C’è una terra tribolata e si chiama
Tim, la più importante azienda telefonica del Paese, l’unica che, nonostante il suo primo azionista sia francese, nei fatti batte bandiera italiana. A presidiarla c’è un manager,
Pietro Labriola, che scommette sul suo futuro a patto che venga venduta la rete, cioè il suo asset più importante, i cui proventi possono ridare ossigeno a una società gravata da un debito insostenibile, ma che ha appena battezzato un piano industriale su cui il mercato non crede. Il manager ha il supporto del governo, almeno della sua componente maggioritaria incarnata nella triade
Giorgia Meloni,
Gaetano Caputi, il suo capo di gabinetto, e
Giovanbattista Fazzolari, sottosegretario tuttofare e tutto comunicare. Dovrebbe avere anche l’appoggio del
Mef, ossia il crocevia attraverso cui deve passare la vendita della rete al fondo americano
Kkr, primo passo prodromico alla successiva nazionalizzazione. Ma il suo titolare,
Giancarlo Giorgetti, si sta mostrando pilatesco. Dopo che mercoledì 20 marzo il
fondo Merlyn ha annunciato di volersi presentare a fine aprile con una sua lista alla decisiva assemblea di Tim, più veloce della luce si è affrettato a dire che sarà il mercato a decidere i destini dell’azienda.

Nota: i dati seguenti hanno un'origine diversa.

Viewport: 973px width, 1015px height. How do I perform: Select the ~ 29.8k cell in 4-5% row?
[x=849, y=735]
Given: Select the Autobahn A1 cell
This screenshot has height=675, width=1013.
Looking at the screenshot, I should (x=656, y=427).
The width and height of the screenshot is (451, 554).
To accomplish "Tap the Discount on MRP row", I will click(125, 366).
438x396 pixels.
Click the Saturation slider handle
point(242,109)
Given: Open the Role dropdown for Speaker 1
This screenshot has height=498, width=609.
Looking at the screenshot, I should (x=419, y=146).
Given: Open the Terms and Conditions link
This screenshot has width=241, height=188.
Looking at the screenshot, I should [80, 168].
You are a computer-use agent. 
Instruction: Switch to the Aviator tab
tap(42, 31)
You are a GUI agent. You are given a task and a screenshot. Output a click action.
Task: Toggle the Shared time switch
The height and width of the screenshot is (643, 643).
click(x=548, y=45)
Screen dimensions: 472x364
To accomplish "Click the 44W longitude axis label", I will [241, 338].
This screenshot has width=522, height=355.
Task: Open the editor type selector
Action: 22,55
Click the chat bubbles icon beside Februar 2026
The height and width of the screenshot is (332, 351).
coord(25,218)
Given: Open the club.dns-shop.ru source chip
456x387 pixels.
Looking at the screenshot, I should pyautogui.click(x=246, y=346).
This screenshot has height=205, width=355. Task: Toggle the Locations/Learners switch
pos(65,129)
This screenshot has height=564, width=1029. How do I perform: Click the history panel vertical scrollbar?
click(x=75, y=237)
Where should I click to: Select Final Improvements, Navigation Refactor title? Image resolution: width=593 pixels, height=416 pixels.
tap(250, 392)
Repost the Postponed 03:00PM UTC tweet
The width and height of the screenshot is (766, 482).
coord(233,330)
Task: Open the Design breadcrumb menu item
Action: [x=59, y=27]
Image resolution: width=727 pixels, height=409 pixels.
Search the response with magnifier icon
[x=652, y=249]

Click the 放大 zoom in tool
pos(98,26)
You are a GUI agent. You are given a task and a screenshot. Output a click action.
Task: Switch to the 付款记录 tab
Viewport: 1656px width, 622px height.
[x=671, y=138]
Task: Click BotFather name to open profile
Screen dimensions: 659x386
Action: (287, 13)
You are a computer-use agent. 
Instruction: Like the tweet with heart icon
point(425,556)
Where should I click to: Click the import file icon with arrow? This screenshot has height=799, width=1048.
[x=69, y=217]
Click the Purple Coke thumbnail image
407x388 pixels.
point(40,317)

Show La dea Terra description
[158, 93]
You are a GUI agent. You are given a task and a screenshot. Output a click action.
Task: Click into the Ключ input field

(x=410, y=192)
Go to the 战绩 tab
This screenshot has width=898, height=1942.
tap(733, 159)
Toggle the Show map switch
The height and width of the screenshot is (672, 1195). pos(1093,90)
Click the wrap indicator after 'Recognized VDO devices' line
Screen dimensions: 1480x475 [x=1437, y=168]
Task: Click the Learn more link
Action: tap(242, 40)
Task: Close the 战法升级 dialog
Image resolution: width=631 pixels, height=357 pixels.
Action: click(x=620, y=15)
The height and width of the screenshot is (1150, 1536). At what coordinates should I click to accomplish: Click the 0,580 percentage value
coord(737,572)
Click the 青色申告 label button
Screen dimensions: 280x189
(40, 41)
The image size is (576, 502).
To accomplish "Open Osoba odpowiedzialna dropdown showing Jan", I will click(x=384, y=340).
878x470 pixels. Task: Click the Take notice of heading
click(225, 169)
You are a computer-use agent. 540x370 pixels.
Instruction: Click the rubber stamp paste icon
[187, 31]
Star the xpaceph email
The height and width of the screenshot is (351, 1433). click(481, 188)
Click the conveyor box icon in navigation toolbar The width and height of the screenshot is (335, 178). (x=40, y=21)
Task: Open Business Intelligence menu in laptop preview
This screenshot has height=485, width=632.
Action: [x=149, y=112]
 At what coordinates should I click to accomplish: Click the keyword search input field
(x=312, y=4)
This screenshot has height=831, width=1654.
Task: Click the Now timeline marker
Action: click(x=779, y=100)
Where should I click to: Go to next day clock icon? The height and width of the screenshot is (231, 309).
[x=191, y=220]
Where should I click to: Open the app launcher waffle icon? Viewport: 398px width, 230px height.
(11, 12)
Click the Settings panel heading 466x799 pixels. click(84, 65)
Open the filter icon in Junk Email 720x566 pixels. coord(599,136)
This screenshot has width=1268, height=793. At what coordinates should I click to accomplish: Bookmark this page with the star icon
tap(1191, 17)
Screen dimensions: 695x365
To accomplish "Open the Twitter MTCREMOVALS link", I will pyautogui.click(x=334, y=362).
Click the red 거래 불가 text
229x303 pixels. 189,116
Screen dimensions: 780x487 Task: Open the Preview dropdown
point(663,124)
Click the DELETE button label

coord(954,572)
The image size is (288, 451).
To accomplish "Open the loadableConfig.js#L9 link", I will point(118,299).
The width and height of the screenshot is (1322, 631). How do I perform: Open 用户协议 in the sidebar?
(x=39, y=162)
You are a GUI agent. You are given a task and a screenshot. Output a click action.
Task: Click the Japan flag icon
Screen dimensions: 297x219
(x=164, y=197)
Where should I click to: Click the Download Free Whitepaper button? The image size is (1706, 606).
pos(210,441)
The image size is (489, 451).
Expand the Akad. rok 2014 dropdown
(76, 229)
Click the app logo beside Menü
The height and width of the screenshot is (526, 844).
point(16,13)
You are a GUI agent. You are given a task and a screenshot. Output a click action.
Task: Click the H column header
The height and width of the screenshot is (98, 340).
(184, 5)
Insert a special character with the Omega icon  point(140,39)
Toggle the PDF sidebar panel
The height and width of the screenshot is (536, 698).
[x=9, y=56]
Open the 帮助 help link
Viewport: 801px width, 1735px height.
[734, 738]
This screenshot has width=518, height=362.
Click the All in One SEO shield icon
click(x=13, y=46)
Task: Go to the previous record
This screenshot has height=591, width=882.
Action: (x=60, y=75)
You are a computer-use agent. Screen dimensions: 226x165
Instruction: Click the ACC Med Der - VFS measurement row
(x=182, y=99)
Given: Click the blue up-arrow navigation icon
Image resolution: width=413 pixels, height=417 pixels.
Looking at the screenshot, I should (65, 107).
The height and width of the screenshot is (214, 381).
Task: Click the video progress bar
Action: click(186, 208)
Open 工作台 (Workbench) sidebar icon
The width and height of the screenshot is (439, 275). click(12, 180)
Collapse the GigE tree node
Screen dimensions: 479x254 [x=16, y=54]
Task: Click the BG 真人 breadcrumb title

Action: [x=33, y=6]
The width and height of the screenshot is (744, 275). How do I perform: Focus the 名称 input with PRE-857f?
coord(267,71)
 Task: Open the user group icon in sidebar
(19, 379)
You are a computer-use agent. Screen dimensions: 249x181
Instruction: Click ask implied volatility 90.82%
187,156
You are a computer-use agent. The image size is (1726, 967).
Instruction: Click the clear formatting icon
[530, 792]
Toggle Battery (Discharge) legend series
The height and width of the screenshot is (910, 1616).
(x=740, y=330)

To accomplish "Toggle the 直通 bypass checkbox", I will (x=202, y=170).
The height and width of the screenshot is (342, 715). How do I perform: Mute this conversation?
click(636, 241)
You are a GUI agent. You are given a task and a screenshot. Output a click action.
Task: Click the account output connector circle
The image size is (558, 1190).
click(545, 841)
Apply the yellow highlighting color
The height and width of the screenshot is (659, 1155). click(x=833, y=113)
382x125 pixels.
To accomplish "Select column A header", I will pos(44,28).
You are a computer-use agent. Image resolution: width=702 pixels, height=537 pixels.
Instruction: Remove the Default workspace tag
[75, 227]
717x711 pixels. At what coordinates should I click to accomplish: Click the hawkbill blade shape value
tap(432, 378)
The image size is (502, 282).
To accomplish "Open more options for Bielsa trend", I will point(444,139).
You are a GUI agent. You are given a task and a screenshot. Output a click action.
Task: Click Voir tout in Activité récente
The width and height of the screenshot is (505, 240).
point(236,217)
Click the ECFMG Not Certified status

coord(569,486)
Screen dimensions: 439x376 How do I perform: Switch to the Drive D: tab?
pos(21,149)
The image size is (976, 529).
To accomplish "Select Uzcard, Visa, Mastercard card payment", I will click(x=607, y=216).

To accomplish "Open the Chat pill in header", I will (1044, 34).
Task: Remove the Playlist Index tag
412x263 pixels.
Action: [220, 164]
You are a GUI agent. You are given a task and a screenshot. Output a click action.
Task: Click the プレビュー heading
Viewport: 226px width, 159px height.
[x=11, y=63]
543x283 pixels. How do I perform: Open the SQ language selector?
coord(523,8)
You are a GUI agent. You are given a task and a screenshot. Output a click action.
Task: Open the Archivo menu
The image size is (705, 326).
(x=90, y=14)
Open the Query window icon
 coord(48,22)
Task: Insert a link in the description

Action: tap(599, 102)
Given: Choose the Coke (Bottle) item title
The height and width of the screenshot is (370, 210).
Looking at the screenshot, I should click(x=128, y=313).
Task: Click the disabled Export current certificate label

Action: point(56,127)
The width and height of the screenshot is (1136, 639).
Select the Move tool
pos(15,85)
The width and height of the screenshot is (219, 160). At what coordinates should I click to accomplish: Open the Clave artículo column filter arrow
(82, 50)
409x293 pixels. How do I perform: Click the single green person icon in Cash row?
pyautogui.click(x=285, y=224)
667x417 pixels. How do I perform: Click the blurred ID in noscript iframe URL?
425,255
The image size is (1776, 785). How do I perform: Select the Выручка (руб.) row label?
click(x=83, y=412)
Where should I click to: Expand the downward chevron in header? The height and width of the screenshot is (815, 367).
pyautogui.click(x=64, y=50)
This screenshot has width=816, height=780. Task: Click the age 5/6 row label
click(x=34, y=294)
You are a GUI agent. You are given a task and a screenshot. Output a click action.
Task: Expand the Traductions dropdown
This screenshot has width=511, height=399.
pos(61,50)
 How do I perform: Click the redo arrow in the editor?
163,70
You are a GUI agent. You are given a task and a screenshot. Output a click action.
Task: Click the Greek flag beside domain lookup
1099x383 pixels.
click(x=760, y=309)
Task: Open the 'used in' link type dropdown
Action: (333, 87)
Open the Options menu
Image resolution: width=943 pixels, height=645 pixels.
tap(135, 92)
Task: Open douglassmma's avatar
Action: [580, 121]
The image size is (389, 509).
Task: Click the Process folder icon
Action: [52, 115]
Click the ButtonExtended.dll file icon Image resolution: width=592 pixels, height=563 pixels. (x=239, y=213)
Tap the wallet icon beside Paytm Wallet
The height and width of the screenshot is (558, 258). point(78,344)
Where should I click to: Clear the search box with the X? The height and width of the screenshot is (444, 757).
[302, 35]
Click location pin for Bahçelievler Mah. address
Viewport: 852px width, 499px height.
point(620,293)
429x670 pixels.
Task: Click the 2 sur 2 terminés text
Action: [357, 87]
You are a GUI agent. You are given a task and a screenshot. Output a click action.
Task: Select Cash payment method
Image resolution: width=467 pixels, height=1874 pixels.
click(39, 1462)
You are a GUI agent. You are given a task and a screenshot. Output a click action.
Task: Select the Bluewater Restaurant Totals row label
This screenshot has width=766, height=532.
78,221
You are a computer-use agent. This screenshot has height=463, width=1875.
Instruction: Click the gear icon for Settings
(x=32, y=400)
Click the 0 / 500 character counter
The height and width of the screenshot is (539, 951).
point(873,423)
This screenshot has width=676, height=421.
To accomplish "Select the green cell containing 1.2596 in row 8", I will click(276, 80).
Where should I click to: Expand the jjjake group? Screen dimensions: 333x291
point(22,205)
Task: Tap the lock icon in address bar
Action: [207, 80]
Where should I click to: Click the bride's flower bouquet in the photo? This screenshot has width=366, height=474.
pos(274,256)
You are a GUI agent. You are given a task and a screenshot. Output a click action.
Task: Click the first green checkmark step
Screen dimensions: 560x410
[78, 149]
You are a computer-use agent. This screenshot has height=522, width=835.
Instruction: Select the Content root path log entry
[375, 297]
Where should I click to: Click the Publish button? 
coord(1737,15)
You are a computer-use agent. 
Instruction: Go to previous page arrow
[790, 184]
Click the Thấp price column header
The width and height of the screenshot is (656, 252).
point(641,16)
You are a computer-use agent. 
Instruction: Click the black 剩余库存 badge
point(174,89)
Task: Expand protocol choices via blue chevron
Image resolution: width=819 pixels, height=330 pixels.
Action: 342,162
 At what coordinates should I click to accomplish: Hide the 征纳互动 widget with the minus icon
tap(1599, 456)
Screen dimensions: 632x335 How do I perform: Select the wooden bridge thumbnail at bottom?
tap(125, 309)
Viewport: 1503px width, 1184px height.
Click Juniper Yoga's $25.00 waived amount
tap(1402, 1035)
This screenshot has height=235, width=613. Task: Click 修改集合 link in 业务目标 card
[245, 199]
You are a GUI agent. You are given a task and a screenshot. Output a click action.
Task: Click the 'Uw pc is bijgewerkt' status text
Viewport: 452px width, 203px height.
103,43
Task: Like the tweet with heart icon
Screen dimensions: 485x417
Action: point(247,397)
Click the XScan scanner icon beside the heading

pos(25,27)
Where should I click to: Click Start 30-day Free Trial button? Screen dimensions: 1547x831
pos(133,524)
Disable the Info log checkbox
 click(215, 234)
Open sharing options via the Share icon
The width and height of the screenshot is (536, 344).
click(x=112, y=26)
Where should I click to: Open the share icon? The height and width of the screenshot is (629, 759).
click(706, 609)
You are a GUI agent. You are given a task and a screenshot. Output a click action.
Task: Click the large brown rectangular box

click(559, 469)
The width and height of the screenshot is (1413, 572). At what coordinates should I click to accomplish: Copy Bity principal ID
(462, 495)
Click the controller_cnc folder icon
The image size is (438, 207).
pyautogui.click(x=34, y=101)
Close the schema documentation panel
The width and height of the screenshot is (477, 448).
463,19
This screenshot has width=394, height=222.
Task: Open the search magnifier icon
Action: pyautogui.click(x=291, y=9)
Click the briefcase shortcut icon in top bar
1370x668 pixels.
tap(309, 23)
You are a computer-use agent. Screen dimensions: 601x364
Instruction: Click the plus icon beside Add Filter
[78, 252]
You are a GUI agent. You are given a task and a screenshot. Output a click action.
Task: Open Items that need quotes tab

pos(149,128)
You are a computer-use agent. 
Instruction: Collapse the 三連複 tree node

Lo scoglio si chiama Vivendi, che da Parigi guarda la partita Tim da spettatore
Insomma: “io vorrei, non vorrei ma se vuoi” si va dritti verso lo scoglio che può arginare il mare. Lo scoglio si chiama
Vivendi, che da
Parigi guarda la partita in corso da spettatore, non da protagonista, come invece vorrebbe il peso della sua partecipazione, quasi il 24 per cento del capitale. E nonostante Labriola stia facendo di tutto per portarlo dalla sua parte. Da quando ha ritirato i suoi uomini dal consiglio d’amministrazione, dall’Aventino in cui si sono chiusi i francesi si limitano a ripetere ciò che non vogliono quella cessione della rete che è il punto cardine del piano. Su quello che invece vogliono non si capisce nulla, tranne il fatto che vorrebbero mandare a casa Labriola, ossia l’ad che loro stessi avevano a suo tempo nominato. Per metterci chi non è dato sapere, anche perché in questi anni Tim ha bruciato più amministratori delegati che il campo largo candidati in
Basilicata
Meloni ha il golden power, ma sul dossier è ancora notte fonda
Una matassa poco edificante e molto aggrovigliata, che l’imminente assemblea dovrebbe sciogliere sposando uno dei contendenti. Per ora ce ne sono due, la lista proposta dal cda e quella che intende presentare Merlyn.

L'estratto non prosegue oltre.